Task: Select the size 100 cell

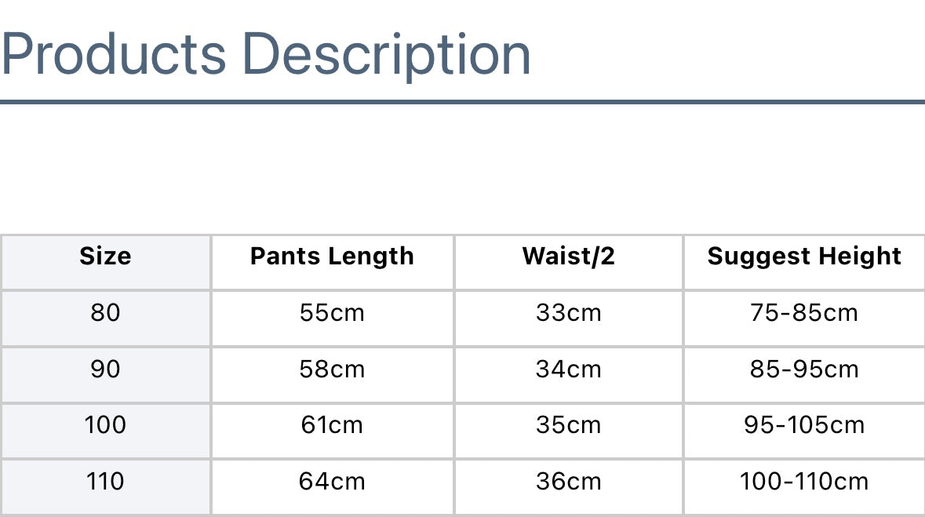Action: pos(105,425)
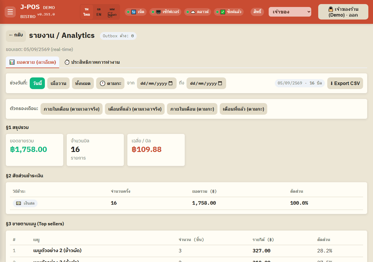The width and height of the screenshot is (373, 262).
Task: Switch to the performance efficiency tab
Action: coord(92,62)
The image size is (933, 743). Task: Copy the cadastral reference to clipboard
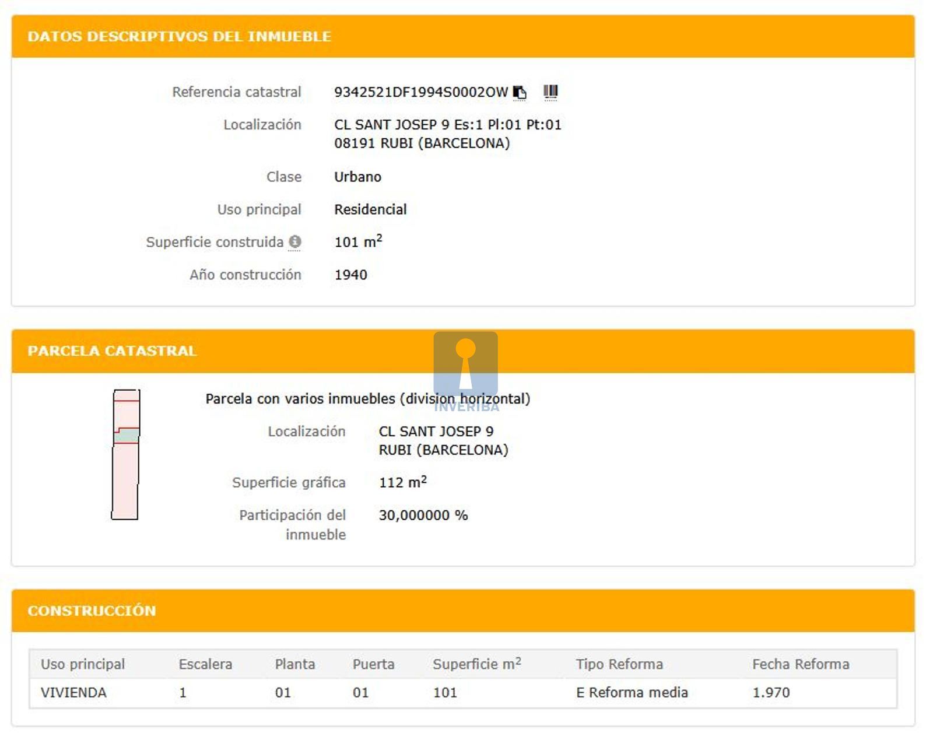(520, 92)
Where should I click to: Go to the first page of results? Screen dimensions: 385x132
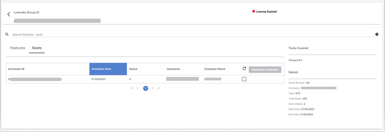132,88
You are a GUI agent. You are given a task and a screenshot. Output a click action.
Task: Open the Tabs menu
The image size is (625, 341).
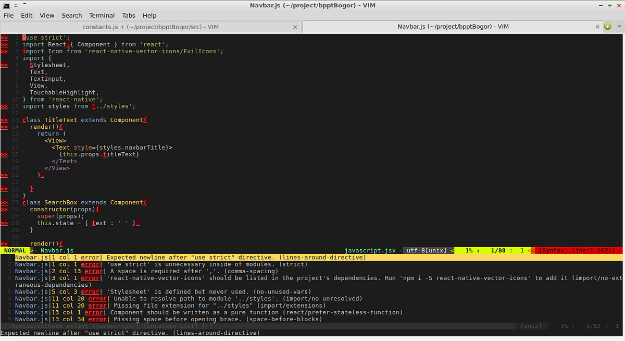[129, 15]
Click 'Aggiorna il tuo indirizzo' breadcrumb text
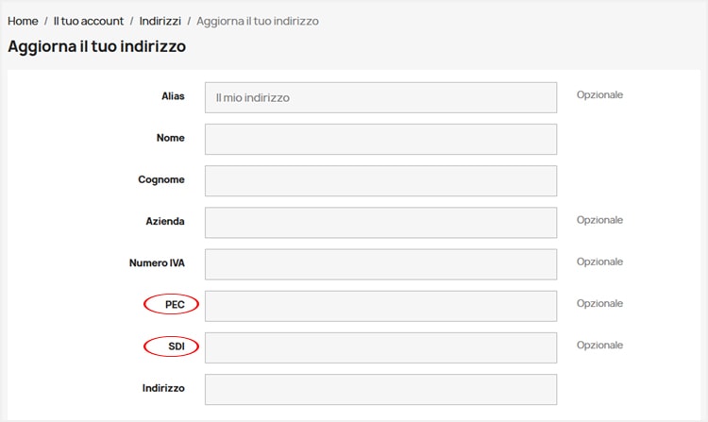708x422 pixels. click(257, 21)
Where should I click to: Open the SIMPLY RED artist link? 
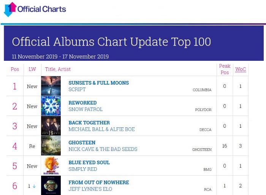[x=82, y=169]
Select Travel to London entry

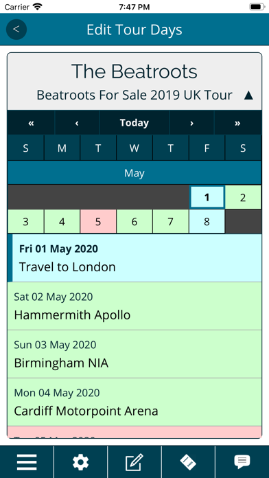coord(135,258)
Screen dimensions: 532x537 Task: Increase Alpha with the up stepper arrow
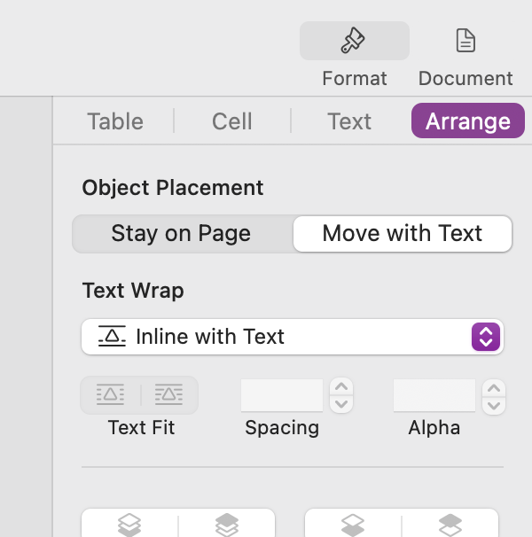(x=494, y=387)
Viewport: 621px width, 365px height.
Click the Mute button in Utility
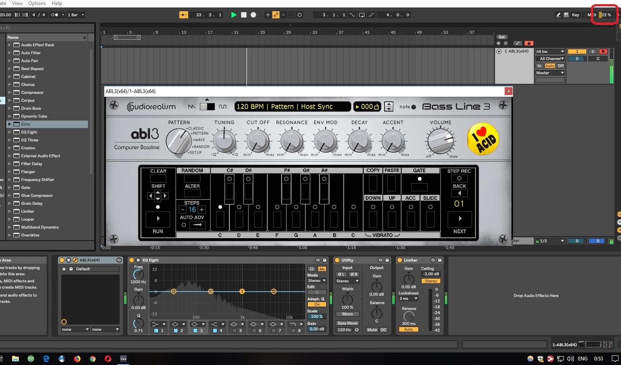[x=372, y=330]

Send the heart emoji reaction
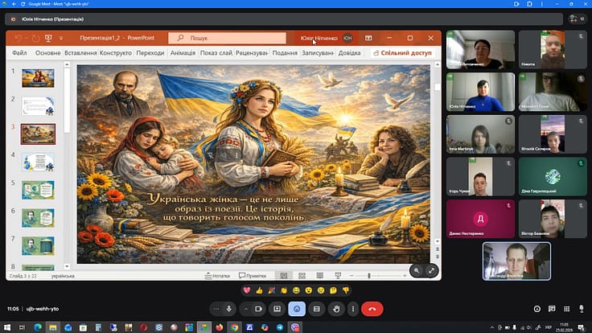[x=246, y=290]
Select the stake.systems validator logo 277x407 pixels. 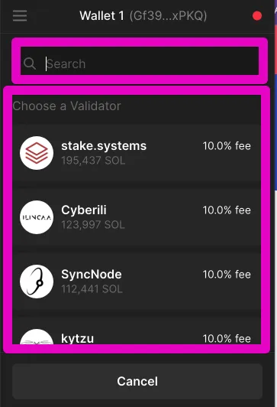click(x=37, y=153)
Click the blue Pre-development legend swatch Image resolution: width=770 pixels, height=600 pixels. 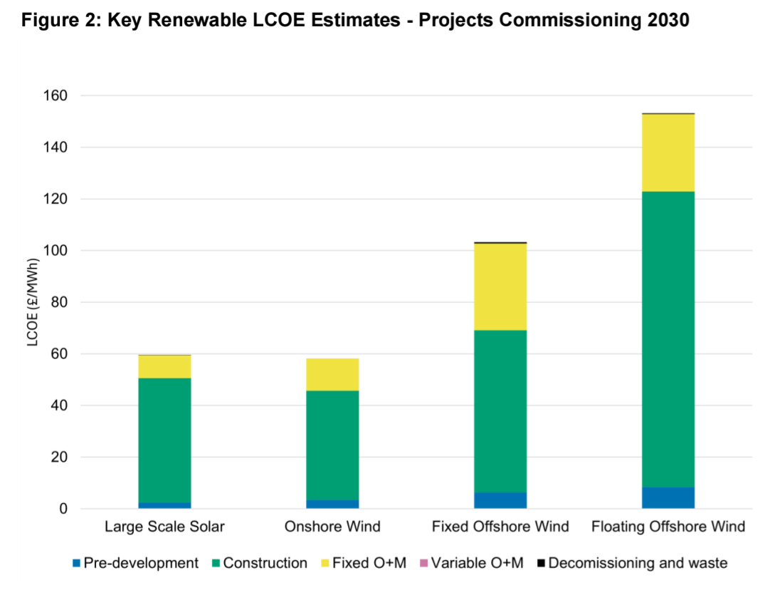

**********

What the task requires :: Keeping both end lines, retype exactly the lines from the first line of the material through the line that contains "Viewport: 621px width, 365px height.", but not the pictures.

Result for this task ::
Task: Select the size 100 cell

Action: pos(105,425)
The width and height of the screenshot is (373, 262).
Task: Switch to the performance efficiency tab
Action: coord(92,62)
The image size is (933, 743). Task: Copy the cadastral reference to clipboard
(520, 92)
Where should I click to: Go to the first page of results? Screen dimensions: 385x132
132,88
You are a GUI agent. You are given a task and a screenshot. Output a click action.
Task: Open the Tabs menu
The image size is (625, 341).
[129, 15]
Click 'Aggiorna il tuo indirizzo' breadcrumb text
708x422 pixels. click(257, 21)
Where should I click to: Open the SIMPLY RED artist link? 
[x=82, y=169]
Select Travel to London entry

coord(135,258)
Screen dimensions: 532x537 Task: Increase Alpha with the up stepper arrow
(x=494, y=387)
Viewport: 621px width, 365px height.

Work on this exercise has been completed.